That song was not what I planned on singing. I was planning to sing something by the Temptations, or Aretha Franklin, or something manly like an old BB King down and out, my baby done left me so leave me alone kind of song, but the image of the Hollywood show was fresh on my mind and out came Sam Cook. Well, I made it through a few bars and was certain that I was the winner. I took my bow and while thanking my audience my father turned to my mother and whispered “if I die tomorrow make sure that boy gets a good education because professional singing ‘aint’ in his cards.”
Well, I retreated to my seat as the next sibling took her turn with the makeshift microphone. I did not hear her sing because by then I was engaged in a mental conversation with my little monkey friend whom I had given the name ‘Seed” because when I returned to my seat there was a little orange seed on his face, apparently placed there by my ‘still laughing at my singing" big brother.
I came back to reality to hear the last chorus of ‘Santa Clause Is Coming to Town’ sung by my little sister, who incidentally won the secret prize which turned out be nothing more than a beautifully wrapped, extra piece of candy – woop-de-doo! It was awarded to her with elegance, and compassion and she accepted it as if it was a golden globe award. It wasn’t that she could really sing, she only won because she was only five years old and the baby. In other words, she was cute and the favorite to win. Anyway, my parents would later regret awarding her the gift as they could not get her to shut up afterwards. They should have given me the prize as I would have simply eaten the candy and went to sleep.
Anyhoo………The lesson I learned from that experience is that Christmas is truly about family. It’s about loving and appreciating each other. It’s not about how much toys you get or don’t get. It’s about felling secure and loved, and protected, and knowing that know matter how tough life gets you don’t suffer alone. Your family, no matter how dysfunctional they may be will suffer with you. Christmas is about giving yourself unselfishly, no matter how much or how little of you is available to give. It’s about humility and accepting whatever a friend or a loved one has to offer and being grateful that you have someone who cares enough to just think about you! The Christmas of 1963 changed not just my attitude towards Christmas but my attitude towards life!

ACTIONS TO TAKE:
- 1) Answer these questions from the Christmas memoir:
(a) Which singer's song came out instead of the one the narrator had planned to sing?
(b) What name did the narrator give the little monkey friend?
(c) What did the secret prize turn out to be?
- 2) Resume the Christmas memoir after its final sentence.

DATA ENTRIES:

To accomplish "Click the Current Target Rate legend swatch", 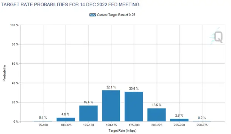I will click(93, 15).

* * *

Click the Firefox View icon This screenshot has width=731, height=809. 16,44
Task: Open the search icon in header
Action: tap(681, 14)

---

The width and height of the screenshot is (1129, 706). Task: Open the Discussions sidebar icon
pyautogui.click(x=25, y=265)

REPLIES:
- 1)
(a) Sam Cook.
(b) Seed.
(c) A beautifully wrapped, extra piece of candy.

- 2)
Both my parents are deceased now but what they did that year was remarkable. They gave my siblings and me a foundation of love and gratitude that will never be shaken. Three of my siblings have since passed away but those who remain meet every year for Thanksgivings and the day after Christmas. We don’t give each other gifts. We give each other -----each other!
I don’t know what became of my little brown faced seed monkey. The last time I saw him was when I left home at 18 to join the military. I am now 59 years old. I’ll never forget the simplicity of the gift and how after a week I felt that those rich snot nosed TV land kids had nothing on me! I was the winner of the greatest gift that year. They had great toys. I had a great family who through their dysfunctional, unwavering, unbiased acceptance changed my life and helped me find the true meaning of Christmas and the true meaning of family!
This year, I pray that everyone will look beyond the glitter of the season and find each other. Invest in family..no matter how dysfunctional they may be!!